Texte source:
________________________________________

Une vigne à Grandval, de surcroît dans la plus pure biodiversité, c’est le projet visionnaire d’Aurèle Morf. L’encaveur de Moutier veut rendre les cépages encore plus respectueux de l’environnement, plus proches de la faune et de… l’esprit divin. Une sage ambition.
Mhhh… A l’odeur mi-fleur, mi-figue, mi-raisin, le vin d’Aurèle Morf ne provoque pas la fougue ni la foudre. Il se délecte avec passion et sérénité, sans s’enivrer. Un terroir tellement bien ancré dans la région qu’il évoque le lointain passé. « A l’époque sacerdotale de Moutier-Grandval, au 7e siècle, les monastères étaient empreints du monde agricole et viticole pour honorer le Très-Haut. Entre musique et art, tout rayonnait en ce sens », raconte Aurèle Morf.
Vigneron dans ses tripes et son âme, l’encaveur de la rue Saint-Germain de la Prévôté – qui ne se prédestinait pas à cette profession – veut davantage ancrer son savoir-faire dans la biodiversité. Le vigneron de Moutier, bien connu dans la région et loin à la ronde pour ses vins non filtrés, non collés et sans sulfites, a un projet novateur.
1’800 pieds sur 4’000 m2
Aurèle Morf veut implanter quelque 4’000 m2 de vignes pour 1’800 pieds sur un terrain de 6’000 m2 sur la parcelle 1016 au nord du village de Grandval, côté Raimeux. Là, il y cultivera trois cépages : Seyval blanc, Divona et Muscaris. Sur cette surface seront notamment aménagés un étang pour crapauds accoucheurs, des arbres fruitiers et deux murs de pierres sèches.

________________________________________

Matériel fourni:
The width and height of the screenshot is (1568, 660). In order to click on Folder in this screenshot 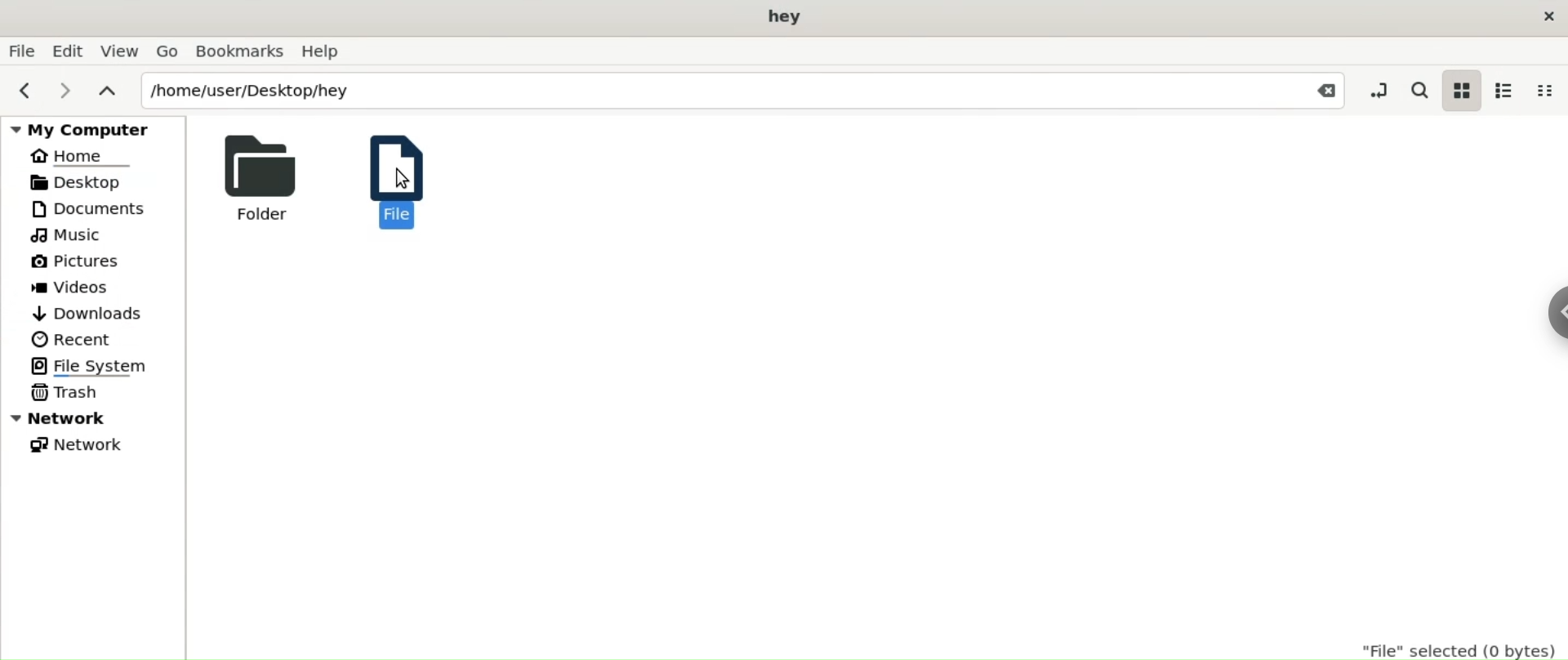, I will do `click(267, 178)`.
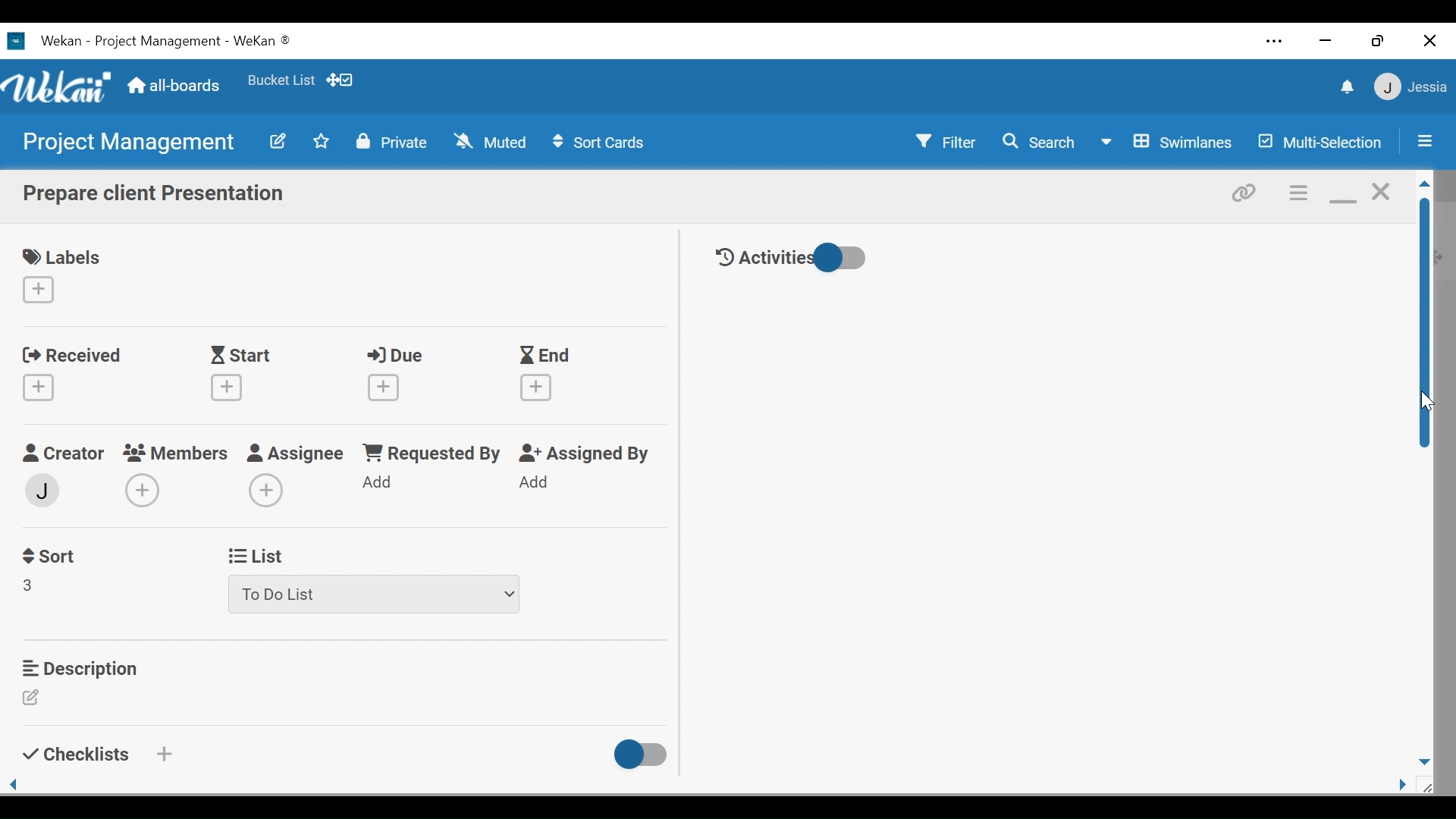 The height and width of the screenshot is (819, 1456). What do you see at coordinates (375, 593) in the screenshot?
I see `List dropdown menu` at bounding box center [375, 593].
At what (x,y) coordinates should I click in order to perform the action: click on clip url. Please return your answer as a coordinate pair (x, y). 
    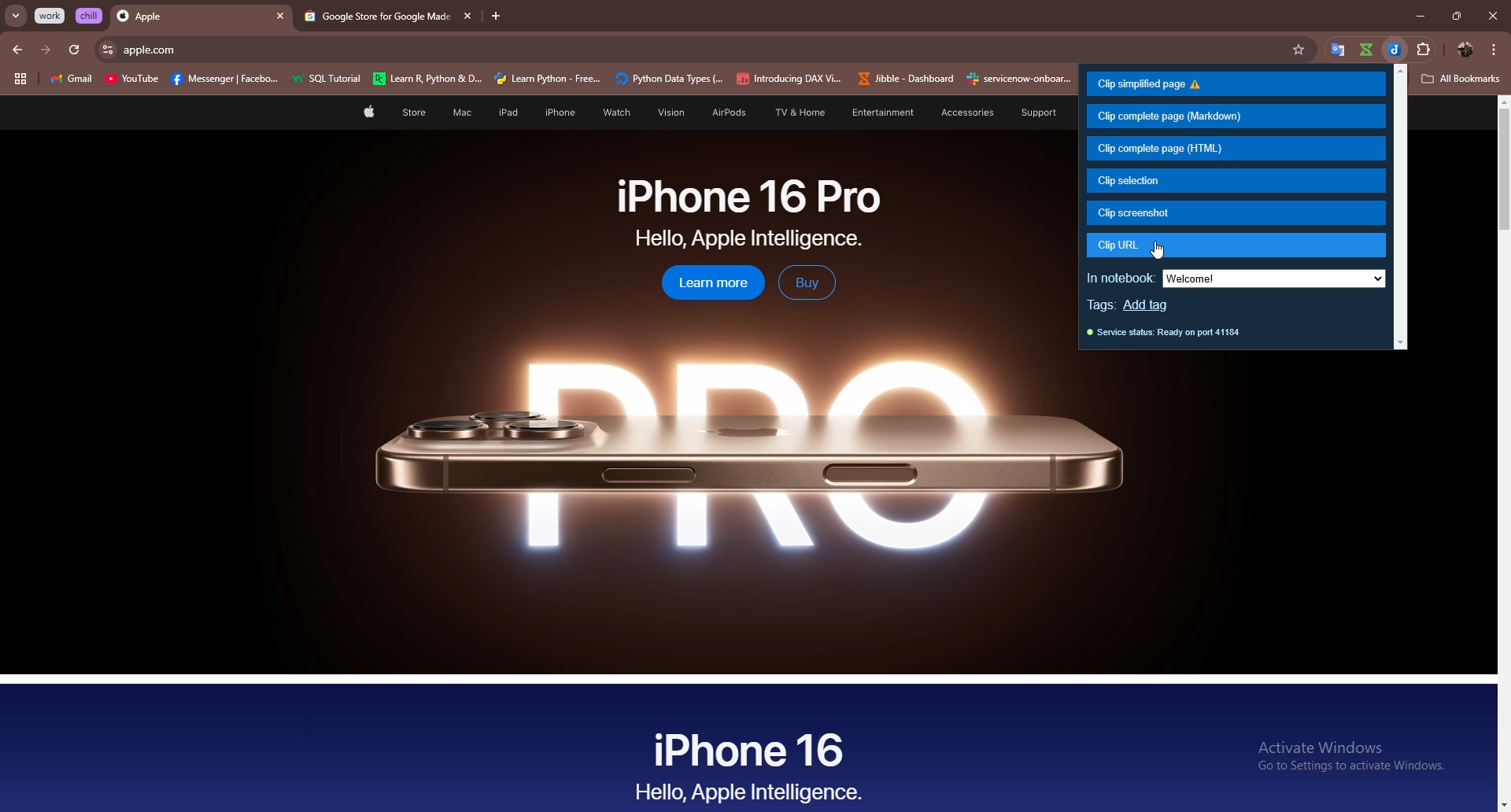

________________________________________

Exercices proposés:
• A. Dans le texte sur la vigne de Grandval, quels cépages Aurèle Morf compte-t-il cultiver ?
• B. Rédigez, s'il vous plaît, la suite du texte sur la vigne de Grandval à partir de sa dernière phrase.

Exercices corrigés:
• A. Le Seyval blanc, le Divona et le Muscaris.

• B.
Le terrain est d’ailleurs déjà bordé d’une large haie vivrière. La parcelle en question appartient à Maurice Wisard qui l’a héritée de sa mère autrefois paysanne et qui habitait juste à côté dans une ferme, aujourd’hui disparue et remplacée par une maison d’habitation.
« C’est une opportunité intéressante de pouvoir céder cette parcelle à ce projet. Je n’ai pas d’autre terrain et cela m’arrange de savoir qu’il est à disposition d’un vigneron tel Aurèle Morf. Plus tard, je vais entamer les démarches pour léguer cette surface », relève le propriétaire de Monible.
Avec le soutien de Sébastien Gerber, écologue
Ecologue, Sébastien Gerber apporte son soutien et ses connaissances à ce projet. « La première réalisation concerne le creusage d’une marre qui s’inscrit dans un cadre à plus large échelle de la vallée du Grand-Val pour la protection d’une espèce, le crapaud accoucheur. Cela permettra à ces populations de bouger, de migrer en connexion avec les autres populations connues à Moutier », souligne l’ingénieur spécialisé. Et pour que les moutons puissent paître sans dévorer les fruits, les pieds de vigne seront surélevés.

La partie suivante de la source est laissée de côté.